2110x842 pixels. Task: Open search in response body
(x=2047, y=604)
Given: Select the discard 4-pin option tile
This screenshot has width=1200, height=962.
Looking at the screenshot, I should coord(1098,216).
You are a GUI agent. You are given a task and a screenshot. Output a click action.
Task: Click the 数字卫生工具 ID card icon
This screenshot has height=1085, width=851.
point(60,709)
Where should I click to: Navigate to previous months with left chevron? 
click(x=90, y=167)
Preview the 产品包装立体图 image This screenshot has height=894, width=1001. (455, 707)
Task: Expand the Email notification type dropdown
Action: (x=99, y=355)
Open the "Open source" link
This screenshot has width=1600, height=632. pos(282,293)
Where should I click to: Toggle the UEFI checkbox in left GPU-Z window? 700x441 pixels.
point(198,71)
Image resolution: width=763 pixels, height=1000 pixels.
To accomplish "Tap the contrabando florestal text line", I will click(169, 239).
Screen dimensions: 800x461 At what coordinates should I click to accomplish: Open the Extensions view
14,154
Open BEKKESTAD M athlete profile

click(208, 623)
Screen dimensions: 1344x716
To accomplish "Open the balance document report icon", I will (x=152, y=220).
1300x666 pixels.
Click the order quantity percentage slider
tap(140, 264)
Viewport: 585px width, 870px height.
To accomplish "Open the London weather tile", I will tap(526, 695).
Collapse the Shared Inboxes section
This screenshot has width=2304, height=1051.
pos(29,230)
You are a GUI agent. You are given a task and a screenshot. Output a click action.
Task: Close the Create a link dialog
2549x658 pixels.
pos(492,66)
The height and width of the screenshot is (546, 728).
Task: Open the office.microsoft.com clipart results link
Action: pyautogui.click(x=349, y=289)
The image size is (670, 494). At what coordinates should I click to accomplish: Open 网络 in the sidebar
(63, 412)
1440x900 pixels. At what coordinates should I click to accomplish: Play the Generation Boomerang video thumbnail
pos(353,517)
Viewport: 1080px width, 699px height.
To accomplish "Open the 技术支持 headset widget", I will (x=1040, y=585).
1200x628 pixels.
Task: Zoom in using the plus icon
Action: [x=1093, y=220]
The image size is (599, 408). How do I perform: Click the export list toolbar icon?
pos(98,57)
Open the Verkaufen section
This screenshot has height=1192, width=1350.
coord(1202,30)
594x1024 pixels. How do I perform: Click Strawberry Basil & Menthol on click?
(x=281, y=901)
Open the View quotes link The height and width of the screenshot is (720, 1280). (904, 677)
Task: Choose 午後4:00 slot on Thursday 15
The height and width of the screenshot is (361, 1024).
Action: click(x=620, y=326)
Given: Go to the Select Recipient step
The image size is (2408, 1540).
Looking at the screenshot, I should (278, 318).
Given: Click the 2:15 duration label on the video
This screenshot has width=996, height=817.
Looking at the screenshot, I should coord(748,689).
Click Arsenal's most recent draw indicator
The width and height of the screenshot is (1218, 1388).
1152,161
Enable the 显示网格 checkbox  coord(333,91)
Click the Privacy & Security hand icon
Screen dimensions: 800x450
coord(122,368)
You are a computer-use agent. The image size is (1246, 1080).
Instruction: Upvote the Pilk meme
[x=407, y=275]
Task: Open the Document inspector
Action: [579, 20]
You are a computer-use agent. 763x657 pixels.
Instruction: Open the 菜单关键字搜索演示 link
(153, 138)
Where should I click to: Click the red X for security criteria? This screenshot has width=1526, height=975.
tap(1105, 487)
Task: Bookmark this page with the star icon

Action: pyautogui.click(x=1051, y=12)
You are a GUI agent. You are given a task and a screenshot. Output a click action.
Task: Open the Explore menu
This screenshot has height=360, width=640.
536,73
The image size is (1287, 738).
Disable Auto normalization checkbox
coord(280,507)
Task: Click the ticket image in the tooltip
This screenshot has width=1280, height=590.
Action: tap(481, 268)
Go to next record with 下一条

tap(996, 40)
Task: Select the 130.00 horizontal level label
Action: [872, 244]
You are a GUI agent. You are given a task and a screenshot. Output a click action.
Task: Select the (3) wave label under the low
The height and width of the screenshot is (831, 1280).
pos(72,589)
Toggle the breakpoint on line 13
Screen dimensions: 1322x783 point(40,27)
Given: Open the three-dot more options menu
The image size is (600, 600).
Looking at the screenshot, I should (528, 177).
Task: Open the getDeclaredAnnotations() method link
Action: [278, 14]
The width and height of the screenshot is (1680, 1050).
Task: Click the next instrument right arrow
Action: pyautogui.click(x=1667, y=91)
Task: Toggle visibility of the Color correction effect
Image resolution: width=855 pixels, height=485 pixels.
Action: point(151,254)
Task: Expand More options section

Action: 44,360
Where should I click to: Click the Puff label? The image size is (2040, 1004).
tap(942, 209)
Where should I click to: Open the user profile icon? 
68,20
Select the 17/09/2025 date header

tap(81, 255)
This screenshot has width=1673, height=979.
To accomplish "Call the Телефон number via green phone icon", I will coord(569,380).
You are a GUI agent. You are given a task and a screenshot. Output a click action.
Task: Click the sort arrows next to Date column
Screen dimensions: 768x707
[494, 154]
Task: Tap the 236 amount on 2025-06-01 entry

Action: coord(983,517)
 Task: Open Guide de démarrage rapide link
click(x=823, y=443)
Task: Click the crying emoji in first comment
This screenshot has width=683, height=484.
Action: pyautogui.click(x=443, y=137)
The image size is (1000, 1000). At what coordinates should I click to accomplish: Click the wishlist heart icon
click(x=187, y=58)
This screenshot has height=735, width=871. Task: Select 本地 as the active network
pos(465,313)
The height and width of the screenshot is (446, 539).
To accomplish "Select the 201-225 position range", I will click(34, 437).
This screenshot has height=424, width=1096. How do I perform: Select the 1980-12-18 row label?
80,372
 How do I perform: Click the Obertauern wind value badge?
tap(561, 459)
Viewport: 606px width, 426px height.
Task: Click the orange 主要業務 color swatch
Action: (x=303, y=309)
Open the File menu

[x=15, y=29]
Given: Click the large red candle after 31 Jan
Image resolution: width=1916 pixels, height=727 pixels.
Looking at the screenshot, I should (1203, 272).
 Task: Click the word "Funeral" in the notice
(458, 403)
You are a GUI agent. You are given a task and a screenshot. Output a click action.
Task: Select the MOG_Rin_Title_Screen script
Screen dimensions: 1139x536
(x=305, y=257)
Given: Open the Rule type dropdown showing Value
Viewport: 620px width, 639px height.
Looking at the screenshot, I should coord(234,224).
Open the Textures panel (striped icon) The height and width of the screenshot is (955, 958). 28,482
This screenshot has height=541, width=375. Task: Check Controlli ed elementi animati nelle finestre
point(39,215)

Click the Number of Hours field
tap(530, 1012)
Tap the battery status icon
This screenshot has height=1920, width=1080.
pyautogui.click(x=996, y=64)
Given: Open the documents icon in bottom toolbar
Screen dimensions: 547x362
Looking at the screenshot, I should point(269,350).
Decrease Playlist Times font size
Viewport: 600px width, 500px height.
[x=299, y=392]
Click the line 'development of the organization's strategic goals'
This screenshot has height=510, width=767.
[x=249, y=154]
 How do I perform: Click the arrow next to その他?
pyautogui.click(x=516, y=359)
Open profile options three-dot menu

==========

* _How to complete this task_
Each record needs to be copied out again, letter for letter.

* _Result for this task_
2110x842 pixels. Task: Open search in response body
(x=2047, y=604)
Given: Select the discard 4-pin option tile
This screenshot has width=1200, height=962.
Looking at the screenshot, I should coord(1098,216).
You are a GUI agent. You are given a task and a screenshot. Output a click action.
Task: Click the 数字卫生工具 ID card icon
This screenshot has height=1085, width=851.
point(60,709)
Where should I click to: Navigate to previous months with left chevron? 
click(x=90, y=167)
Preview the 产品包装立体图 image This screenshot has height=894, width=1001. (455, 707)
Task: Expand the Email notification type dropdown
Action: (x=99, y=355)
Open the "Open source" link
This screenshot has width=1600, height=632. pos(282,293)
Where should I click to: Toggle the UEFI checkbox in left GPU-Z window? 700x441 pixels.
point(198,71)
Image resolution: width=763 pixels, height=1000 pixels.
To accomplish "Tap the contrabando florestal text line", I will click(169, 239).
Screen dimensions: 800x461 At what coordinates should I click to accomplish: Open the Extensions view
14,154
Open BEKKESTAD M athlete profile

click(208, 623)
Screen dimensions: 1344x716
To accomplish "Open the balance document report icon", I will (x=152, y=220).
1300x666 pixels.
Click the order quantity percentage slider
tap(140, 264)
Viewport: 585px width, 870px height.
To accomplish "Open the London weather tile", I will tap(526, 695).
Collapse the Shared Inboxes section
This screenshot has width=2304, height=1051.
pos(29,230)
You are a GUI agent. You are given a task and a screenshot. Output a click action.
Task: Close the Create a link dialog
2549x658 pixels.
pos(492,66)
The height and width of the screenshot is (546, 728).
Task: Open the office.microsoft.com clipart results link
Action: pyautogui.click(x=349, y=289)
The image size is (670, 494). At what coordinates should I click to accomplish: Open 网络 in the sidebar
(63, 412)
1440x900 pixels. At what coordinates should I click to accomplish: Play the Generation Boomerang video thumbnail
pos(353,517)
Viewport: 1080px width, 699px height.
To accomplish "Open the 技术支持 headset widget", I will (x=1040, y=585).
1200x628 pixels.
Task: Zoom in using the plus icon
Action: [x=1093, y=220]
The image size is (599, 408). How do I perform: Click the export list toolbar icon?
pos(98,57)
Open the Verkaufen section
This screenshot has height=1192, width=1350.
coord(1202,30)
594x1024 pixels. How do I perform: Click Strawberry Basil & Menthol on click?
(x=281, y=901)
Open the View quotes link The height and width of the screenshot is (720, 1280). (904, 677)
Task: Choose 午後4:00 slot on Thursday 15
The height and width of the screenshot is (361, 1024).
Action: click(x=620, y=326)
Given: Go to the Select Recipient step
The image size is (2408, 1540).
Looking at the screenshot, I should (278, 318).
Given: Click the 2:15 duration label on the video
This screenshot has width=996, height=817.
Looking at the screenshot, I should coord(748,689).
Click Arsenal's most recent draw indicator
The width and height of the screenshot is (1218, 1388).
1152,161
Enable the 显示网格 checkbox  coord(333,91)
Click the Privacy & Security hand icon
Screen dimensions: 800x450
coord(122,368)
You are a computer-use agent. The image size is (1246, 1080).
Instruction: Upvote the Pilk meme
[x=407, y=275]
Task: Open the Document inspector
Action: [579, 20]
You are a computer-use agent. 763x657 pixels.
Instruction: Open the 菜单关键字搜索演示 link
(153, 138)
Where should I click to: Click the red X for security criteria? This screenshot has width=1526, height=975.
tap(1105, 487)
Task: Bookmark this page with the star icon

Action: pyautogui.click(x=1051, y=12)
You are a GUI agent. You are given a task and a screenshot. Output a click action.
Task: Open the Explore menu
This screenshot has height=360, width=640.
536,73
The image size is (1287, 738).
Disable Auto normalization checkbox
coord(280,507)
Task: Click the ticket image in the tooltip
This screenshot has width=1280, height=590.
Action: tap(481, 268)
Go to next record with 下一条

tap(996, 40)
Task: Select the 130.00 horizontal level label
Action: [872, 244]
You are a GUI agent. You are given a task and a screenshot. Output a click action.
Task: Select the (3) wave label under the low
The height and width of the screenshot is (831, 1280).
pos(72,589)
Toggle the breakpoint on line 13
Screen dimensions: 1322x783 point(40,27)
Given: Open the three-dot more options menu
The image size is (600, 600).
Looking at the screenshot, I should (528, 177).
Task: Open the getDeclaredAnnotations() method link
Action: [278, 14]
The width and height of the screenshot is (1680, 1050).
Task: Click the next instrument right arrow
Action: pyautogui.click(x=1667, y=91)
Task: Toggle visibility of the Color correction effect
Image resolution: width=855 pixels, height=485 pixels.
Action: point(151,254)
Task: Expand More options section

Action: 44,360
Where should I click to: Click the Puff label? The image size is (2040, 1004).
tap(942, 209)
Where should I click to: Open the user profile icon? 
68,20
Select the 17/09/2025 date header

tap(81, 255)
This screenshot has width=1673, height=979.
To accomplish "Call the Телефон number via green phone icon", I will coord(569,380).
You are a GUI agent. You are given a task and a screenshot. Output a click action.
Task: Click the sort arrows next to Date column
Screen dimensions: 768x707
[494, 154]
Task: Tap the 236 amount on 2025-06-01 entry

Action: coord(983,517)
 Task: Open Guide de démarrage rapide link
click(x=823, y=443)
Task: Click the crying emoji in first comment
This screenshot has width=683, height=484.
Action: pyautogui.click(x=443, y=137)
The image size is (1000, 1000). At what coordinates should I click to accomplish: Click the wishlist heart icon
click(x=187, y=58)
This screenshot has height=735, width=871. Task: Select 本地 as the active network
pos(465,313)
The height and width of the screenshot is (446, 539).
To accomplish "Select the 201-225 position range", I will click(34, 437).
This screenshot has height=424, width=1096. How do I perform: Select the 1980-12-18 row label?
80,372
 How do I perform: Click the Obertauern wind value badge?
tap(561, 459)
Viewport: 606px width, 426px height.
Task: Click the orange 主要業務 color swatch
Action: (x=303, y=309)
Open the File menu

[x=15, y=29]
Given: Click the large red candle after 31 Jan
Image resolution: width=1916 pixels, height=727 pixels.
Looking at the screenshot, I should (1203, 272).
 Task: Click the word "Funeral" in the notice
(458, 403)
You are a GUI agent. You are given a task and a screenshot. Output a click action.
Task: Select the MOG_Rin_Title_Screen script
Screen dimensions: 1139x536
(x=305, y=257)
Given: Open the Rule type dropdown showing Value
Viewport: 620px width, 639px height.
Looking at the screenshot, I should coord(234,224).
Open the Textures panel (striped icon) The height and width of the screenshot is (955, 958). 28,482
This screenshot has height=541, width=375. Task: Check Controlli ed elementi animati nelle finestre
point(39,215)

Click the Number of Hours field
tap(530, 1012)
Tap the battery status icon
This screenshot has height=1920, width=1080.
pyautogui.click(x=996, y=64)
Given: Open the documents icon in bottom toolbar
Screen dimensions: 547x362
Looking at the screenshot, I should point(269,350).
Decrease Playlist Times font size
Viewport: 600px width, 500px height.
[x=299, y=392]
Click the line 'development of the organization's strategic goals'
This screenshot has height=510, width=767.
[x=249, y=154]
 How do I perform: Click the arrow next to その他?
pyautogui.click(x=516, y=359)
Open profile options three-dot menu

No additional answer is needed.